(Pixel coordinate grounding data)
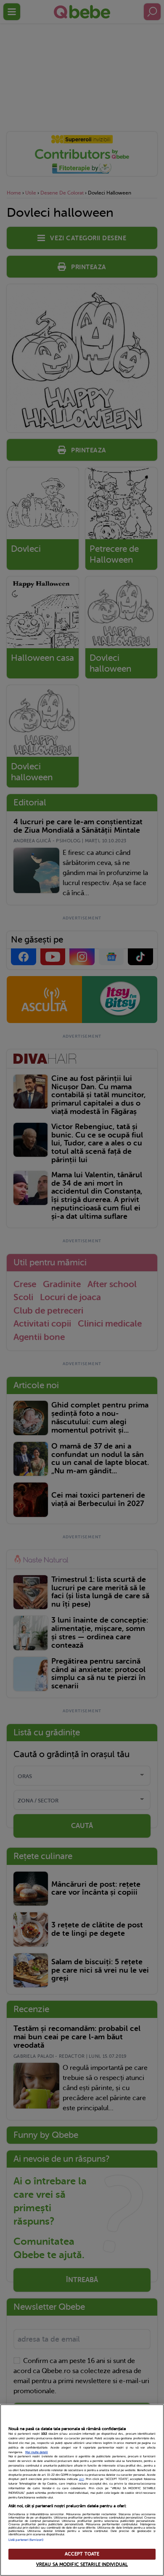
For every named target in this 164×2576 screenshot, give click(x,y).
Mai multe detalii (36, 2452)
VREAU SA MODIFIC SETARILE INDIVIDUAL (82, 2564)
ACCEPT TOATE (82, 2554)
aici (81, 2479)
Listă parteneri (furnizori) (25, 2540)
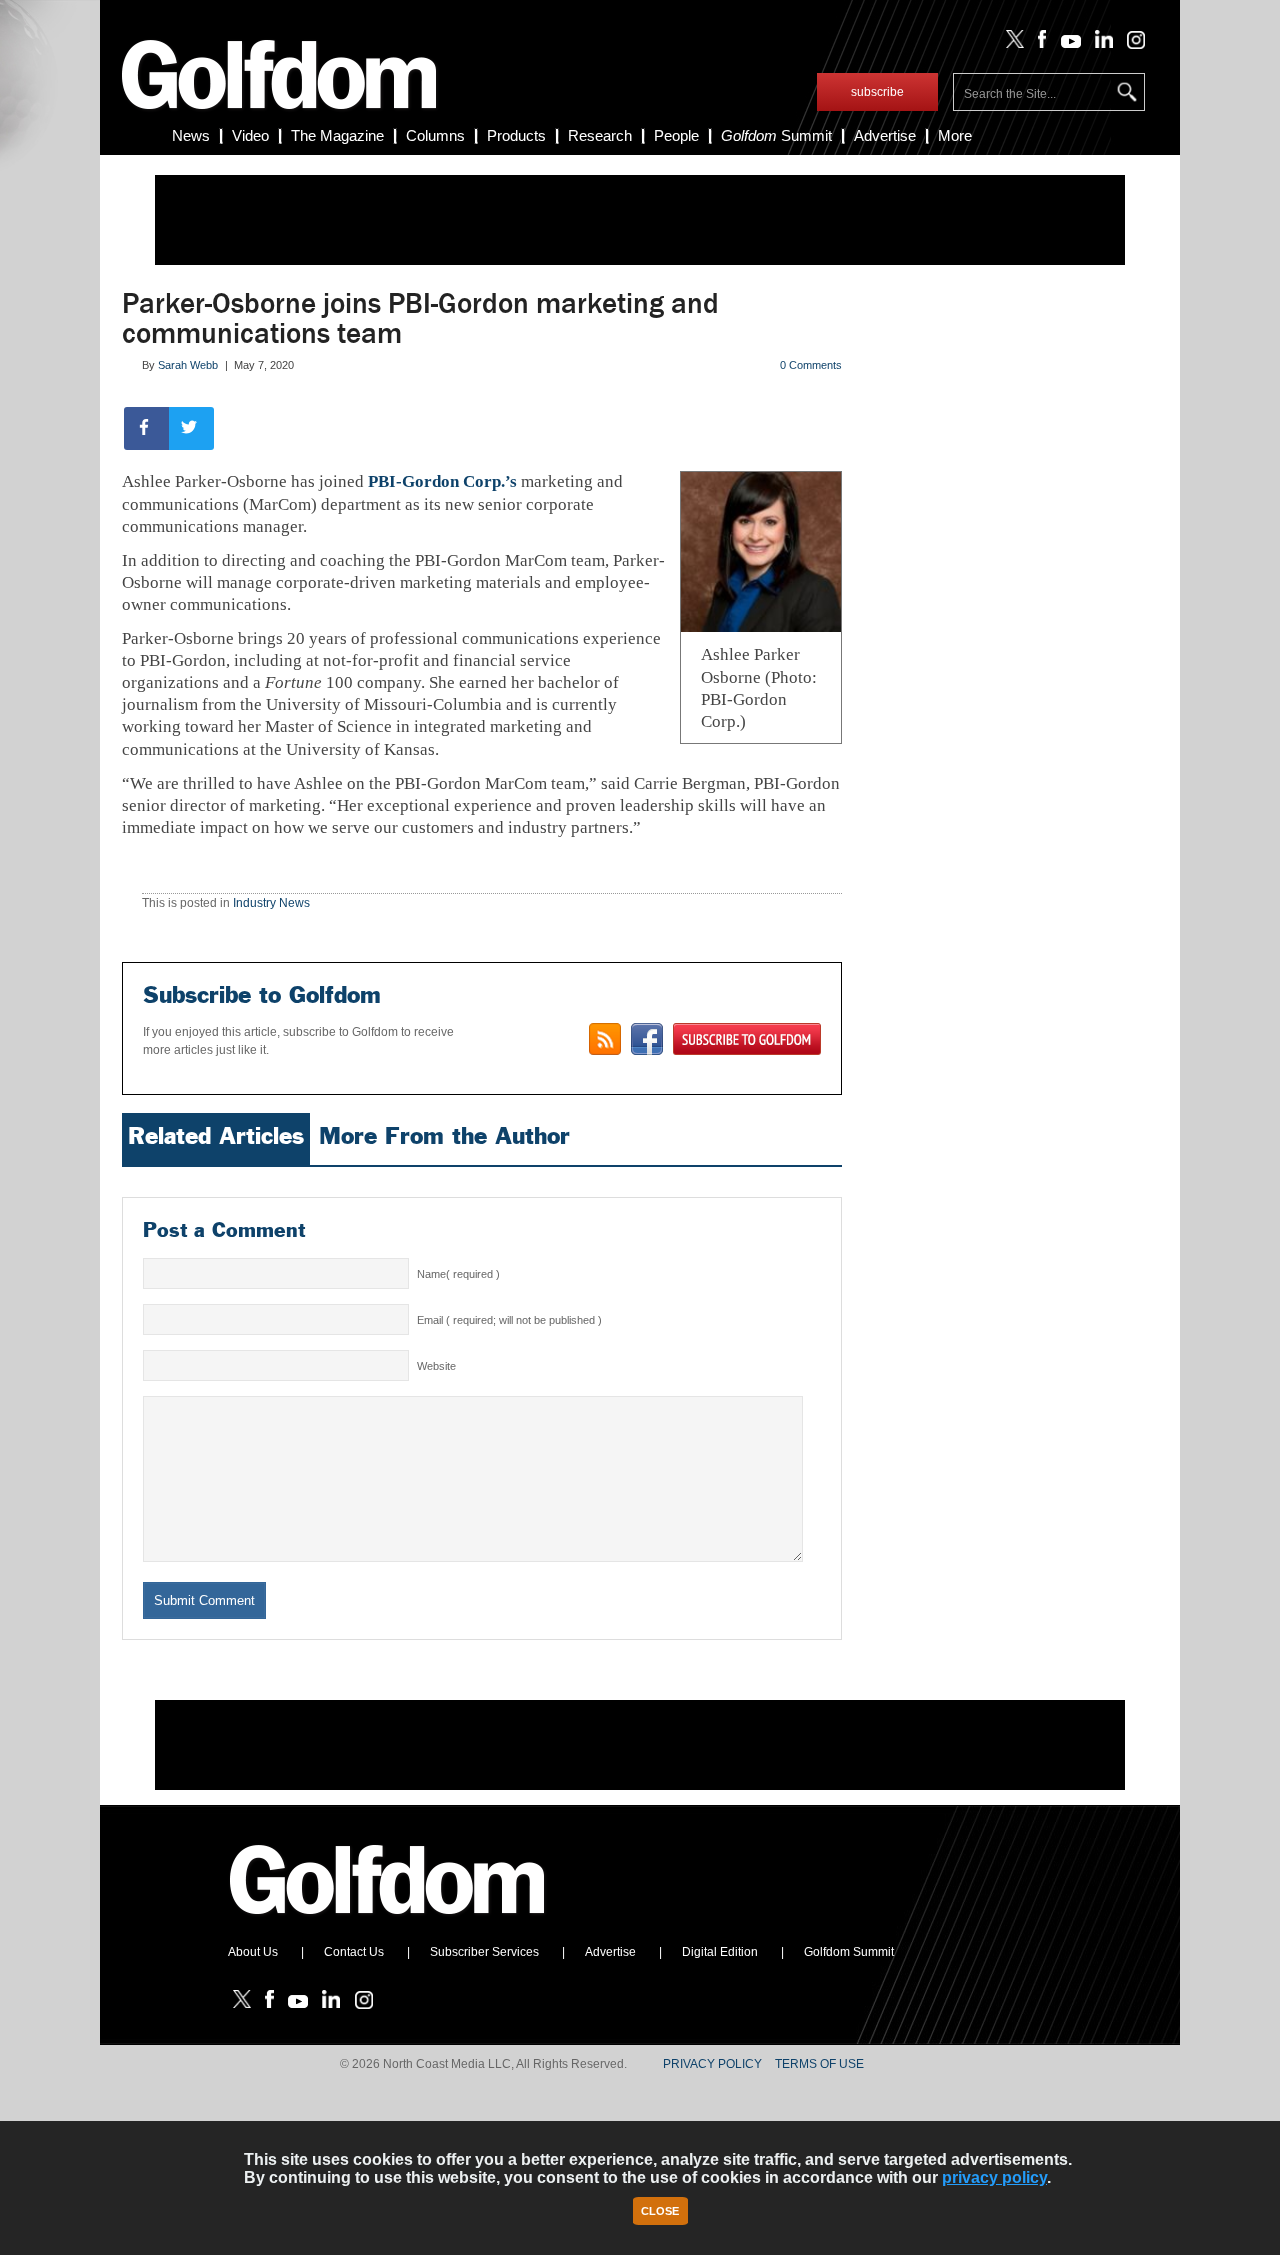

**TASK INSTRUCTIONS**: The range to transcribe runs from the line holding "VREAU SA MODIFIC" through the final line of the data above; copy it exactly and exclude the pictures.

**RESPONSE AREA**:
VREAU SA MODIFIC SETARILE INDIVIDUAL (82, 2564)
ACCEPT TOATE (82, 2554)
aici (81, 2479)
Listă parteneri (furnizori) (25, 2540)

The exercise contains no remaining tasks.